■ **Excerpt**
Big Bang Mystery Of Missing Dark Matter Explained? Has It Been Right Here With Us Forever.

Big Bang Mystery Of Missing Dark Matter Explained? Has It Been Right Here With Us Forever.

There is a great mystery and problem in the Big Bang model for the creation of everything

In the moment of creation the theorists propose that an equal amount of normal matter and other matter, anti-matter was created.

The science community believes it has measured the amount of normal matter but it cannot find an equivalent or even greater amount of other matter. A lot of something is missing. There are gravitational measurements that suggest the other matter is in the universe but it cannot be directly observed. Missing unknown matter that ought to have resulted from a balanced Big Bang, is called ‘dark matter’ simply because it is unseeable and thus unknown.

The great problem in the quest for dark matter is that of our insufficient tools and methods to observe both normal matter and “other matter.” It is as if we were scientists with all of the expertise and tools needed to study and measure a forest only are suddenly tasked with studying and measuring microscopic aquatic plankton. We might be sure the plankton exists but we could not possibly describe it with just a set of forest tools. In new explorations of unfamiliar ecologies, including the atom-ecologies, we need new tools.

This may really be a problem in the dogmatic psyche of those studying the problem and their very human natural desire to stay inside the box of what they think is the known. In most fields of science one much more rarely makes great discoveries by staying inside the comfort of the box. True pioneer scientists have always been seen to be those who ventured outside into the world of the unknown, unfamiliar, even unimagined. Pioneers are incredibly rare.

cover_natureRecent  reports of pear shaped nuclei suggest that the nucleons inside atom nuclei are not behaving as perfect spheres and clustering themselves in unexplainable ways and shapes. This allows for some interesting ideas on the ecology of atoms and their nucleons. What other strange, unfamiliar, and unimagined characteristics might be found inside the domains where atoms reside, or might/must be found inside the atom itself.  How might we account for the nucleon clusters that produce differently shaped atomic fruit. Here’s a hint, nucleon clusters have a great deal to teach about the role of beta electrons or vice versa.

■ **Written exercise 1**
Check each statement against the dark matter article and mark it yes or no, quoting the words that decide it: (a) theorists propose that equal amounts of normal matter and anti-matter were created; (b) the other matter has been directly observed; (c) pioneer scientists are common.
■ **Written exercise 2**
Write the next part of the dark matter article, picking up after its final sentence.
The material after this point has no connection to the dark matter article.

■ **Excerpted data**
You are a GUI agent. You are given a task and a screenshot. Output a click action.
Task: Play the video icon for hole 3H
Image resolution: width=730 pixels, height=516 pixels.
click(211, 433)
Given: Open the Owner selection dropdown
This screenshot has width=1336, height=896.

--

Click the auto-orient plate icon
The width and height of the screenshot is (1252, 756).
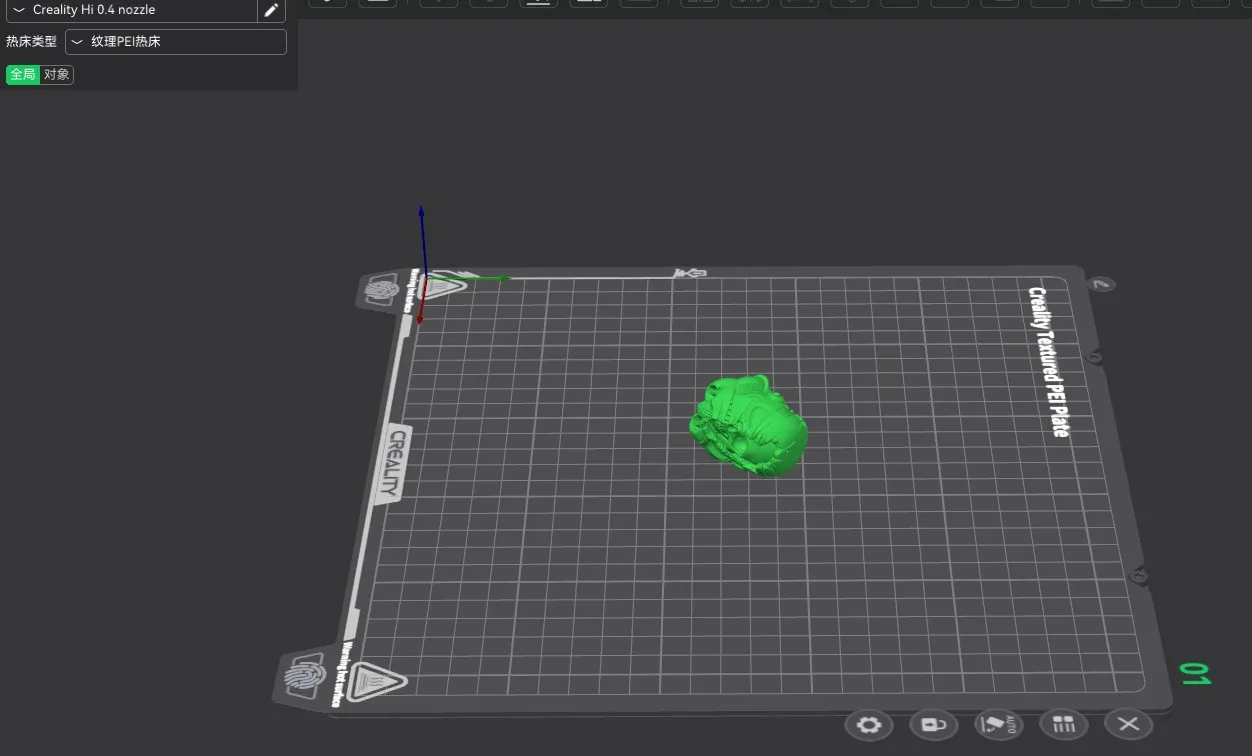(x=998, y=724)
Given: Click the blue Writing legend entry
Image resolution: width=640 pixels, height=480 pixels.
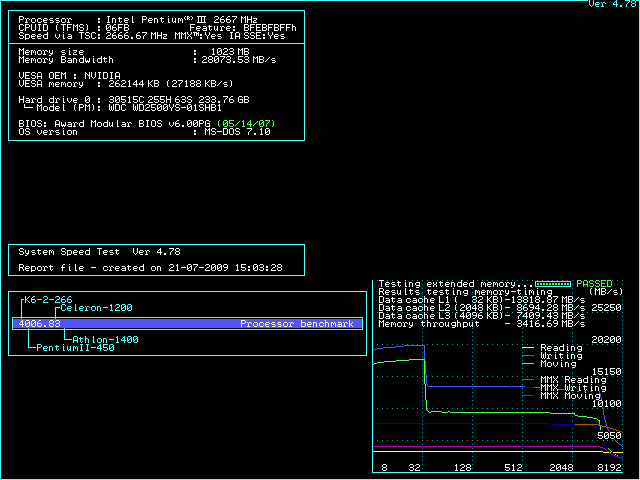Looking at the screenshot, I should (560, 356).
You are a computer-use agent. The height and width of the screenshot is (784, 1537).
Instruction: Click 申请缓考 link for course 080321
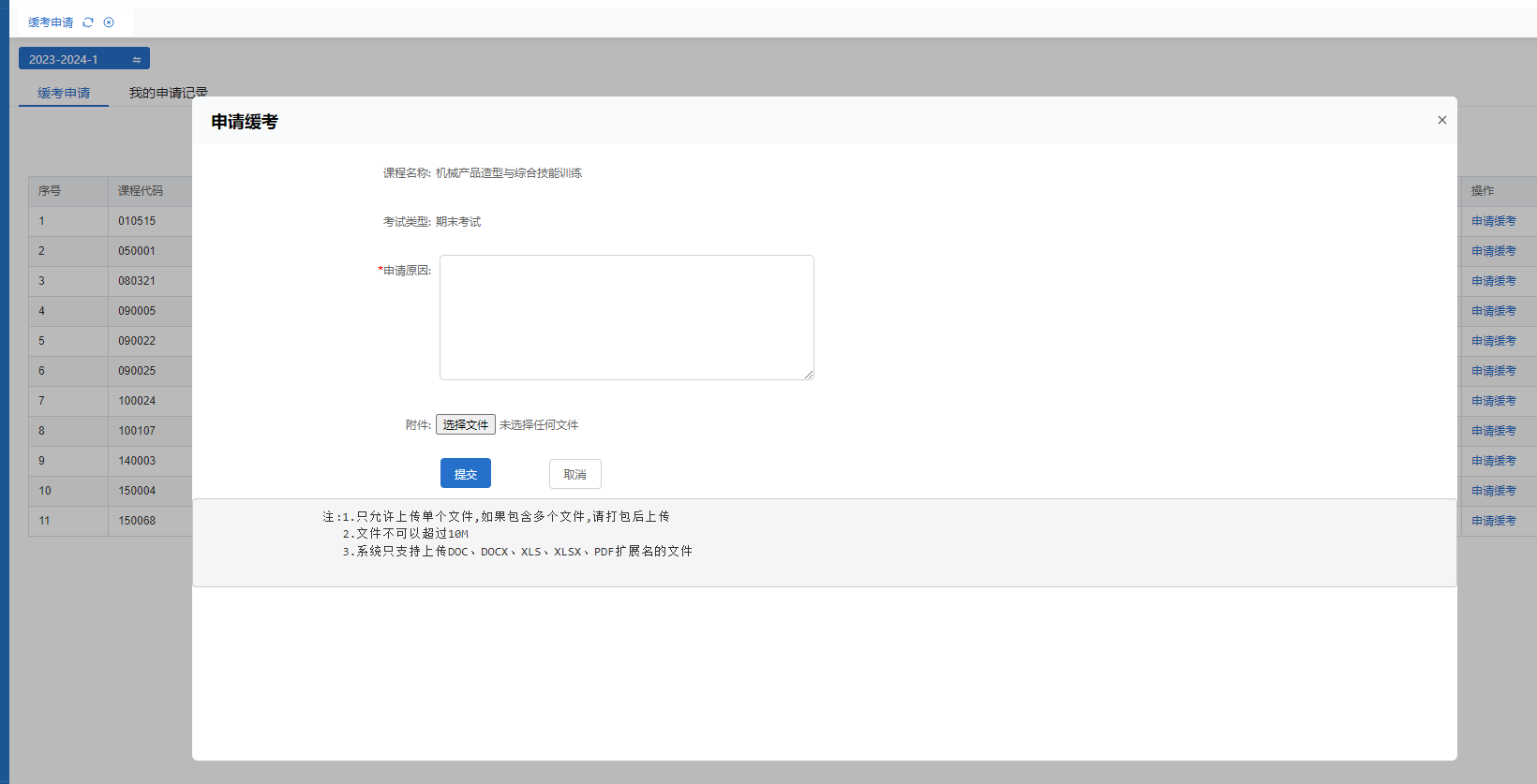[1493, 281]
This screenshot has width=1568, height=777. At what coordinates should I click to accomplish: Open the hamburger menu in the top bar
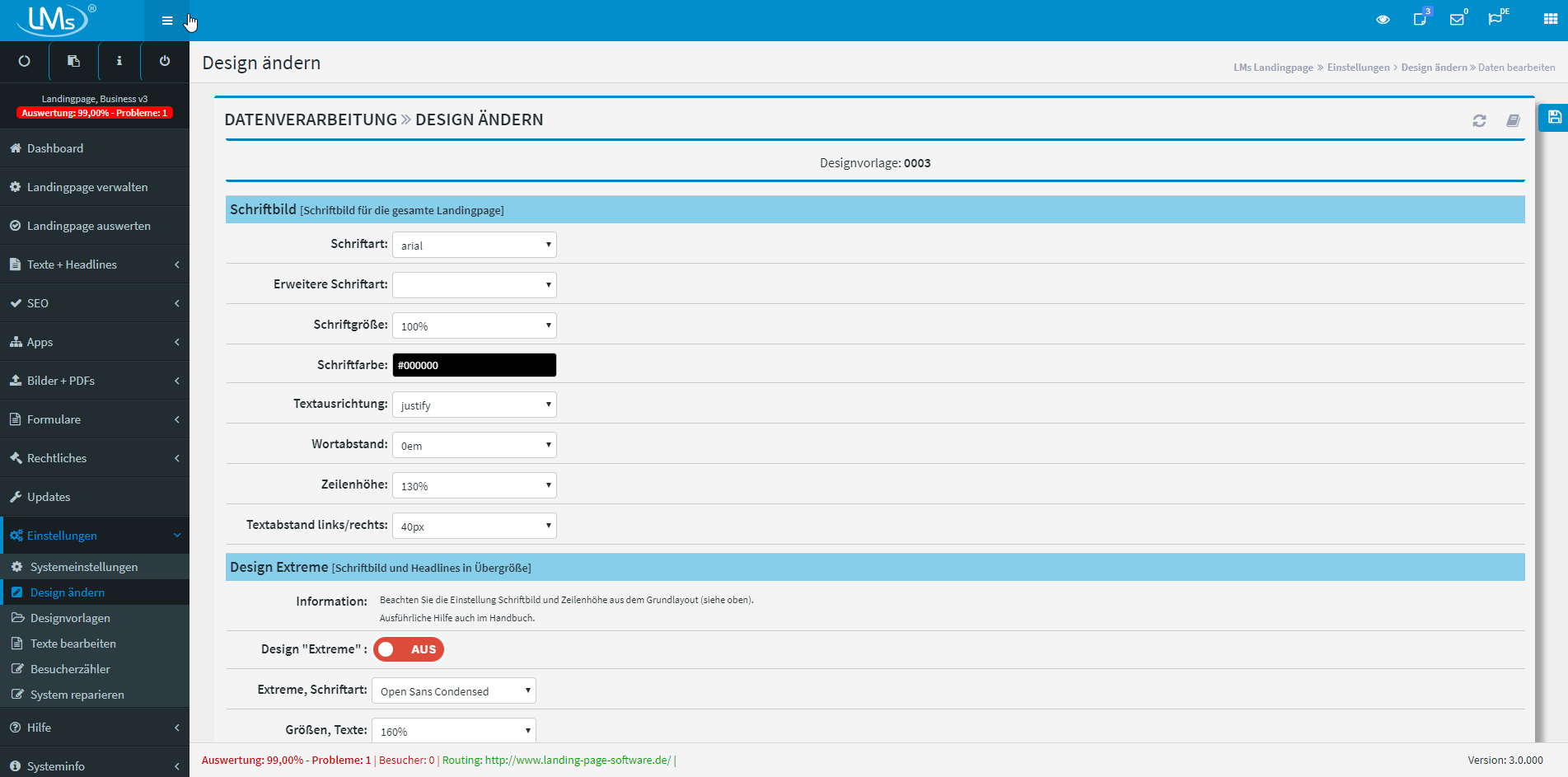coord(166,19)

--

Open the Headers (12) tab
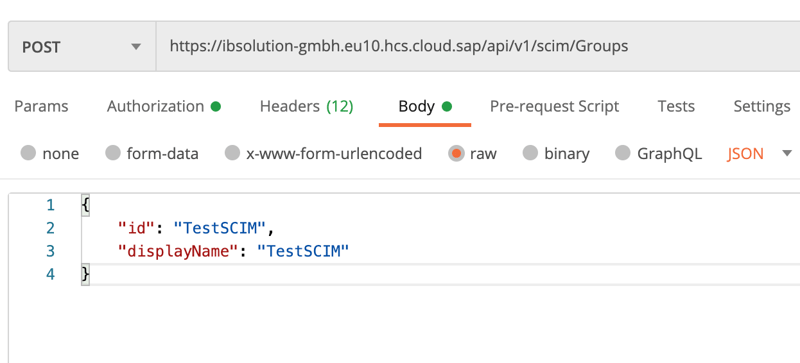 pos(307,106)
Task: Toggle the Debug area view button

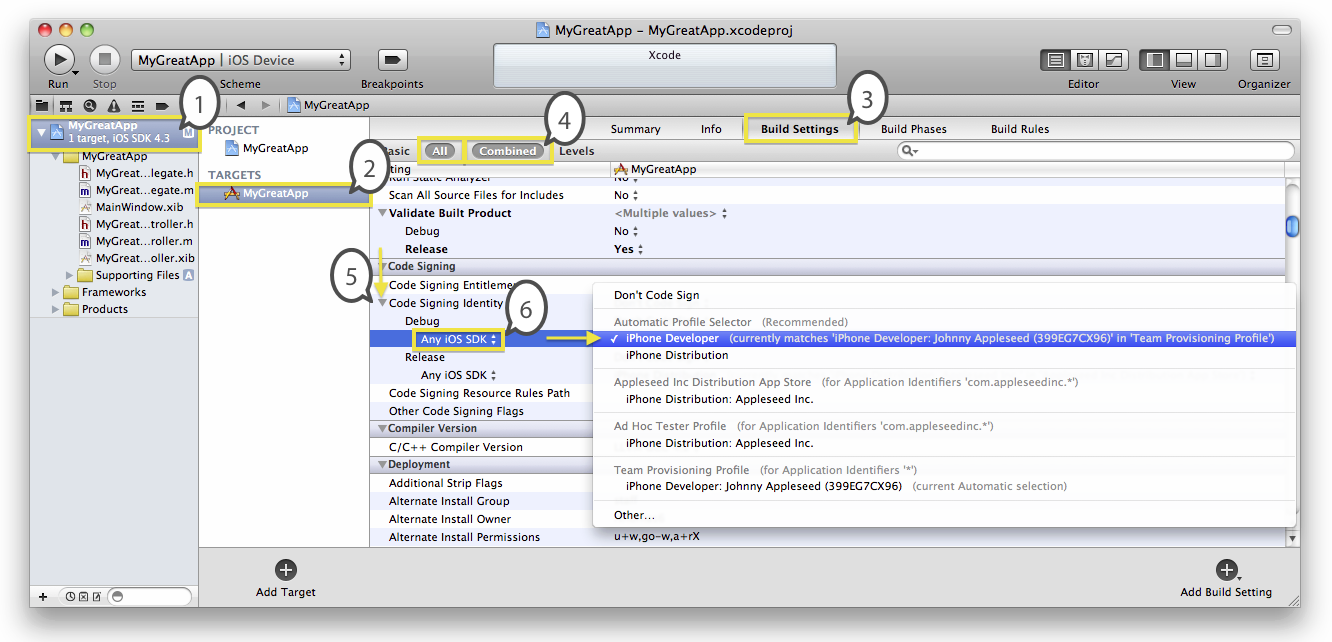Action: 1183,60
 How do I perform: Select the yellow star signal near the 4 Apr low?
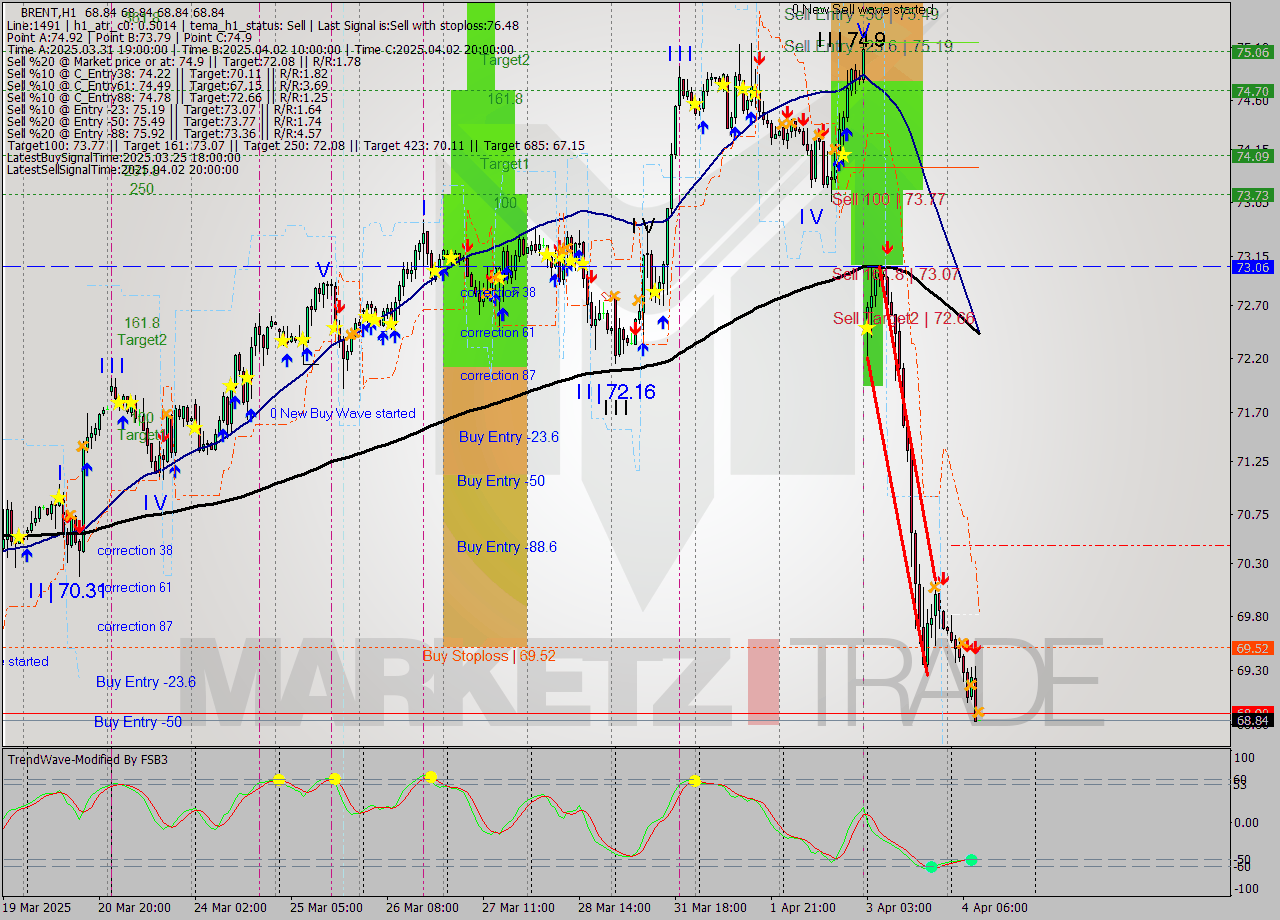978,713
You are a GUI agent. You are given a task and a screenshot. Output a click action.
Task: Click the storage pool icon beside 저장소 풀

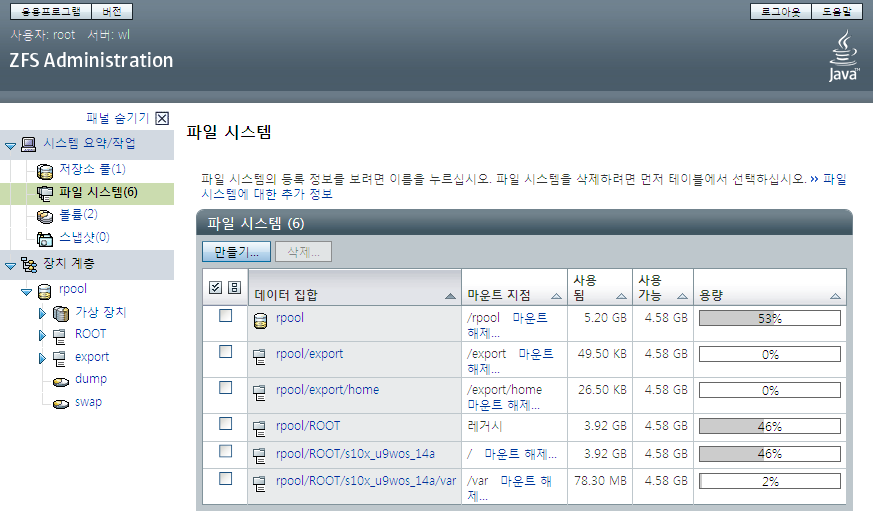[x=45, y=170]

■ **Written response 1**
(a) Yes: "In the moment of creation the theorists propose that an equal amount of normal matter and other matter, anti-matter was created."
(b) No: "There are gravitational measurements that suggest the other matter is in the universe but it cannot be directly observed."
(c) No: "Pioneers are incredibly rare."

■ **Written response 2**
Naturally what we might learn about the inside of an atom is very much defined by what our tools allow us to see and measure. Herein lies a classic conundrum of all pioneering science. Pioneers almost always have to see or sense some hint of something before they can invent the tools to see and measure the previously unknown.

Arrows flying

This is where pioneers in science inevitably find they are alone and worse. Many tales and admonitions warn people of scientist of the consequence of being a pioneer, my personal favourite is “pioneers find more arrows in their backs than in their fronts!” So here is your chance, all you who think quark bag models and nucleon cluster models are heresy, here’s my back, fire away.

So it has seemed to me ever since I saw some tantalizing data in experiments starting more than 20 years ago that I could not explain. Using  normal models for the atom the data speaking to me suggested surely the models were just a bit out of kilter. I desperately needed some asymmetry inside the nuclei of atoms. I was led by a friend, Dick Taylor (Nobel laureate for the Quark) and other colleagues with lifetimes of work in atomic physics to look at quark bag and nucleon cluster models and therein lies a tale to tell.

CERN

CERN

The key with modern models for the atom is that they depend on the tools and methods to study the inside of the atom that we have had at hand. These tools are all hammer like. We break atoms apart with great amounts of energy and study the pieces. They are tools where we turn atoms and bits of atoms into the state of matter called a plasma and energetic penetrating radiations.

This is a high energy environment where the pieces are few and far between but when they interact with something the effect is observable. And we keep making better and better and bigger and bigger detectors to observe the fragments that result from ever more energetic hammer blows to break things apart. It’s all good stuff to further refine the known.

But this house of plasma is just not Natures normal native state for we people and other bits that like to think we make up Nature.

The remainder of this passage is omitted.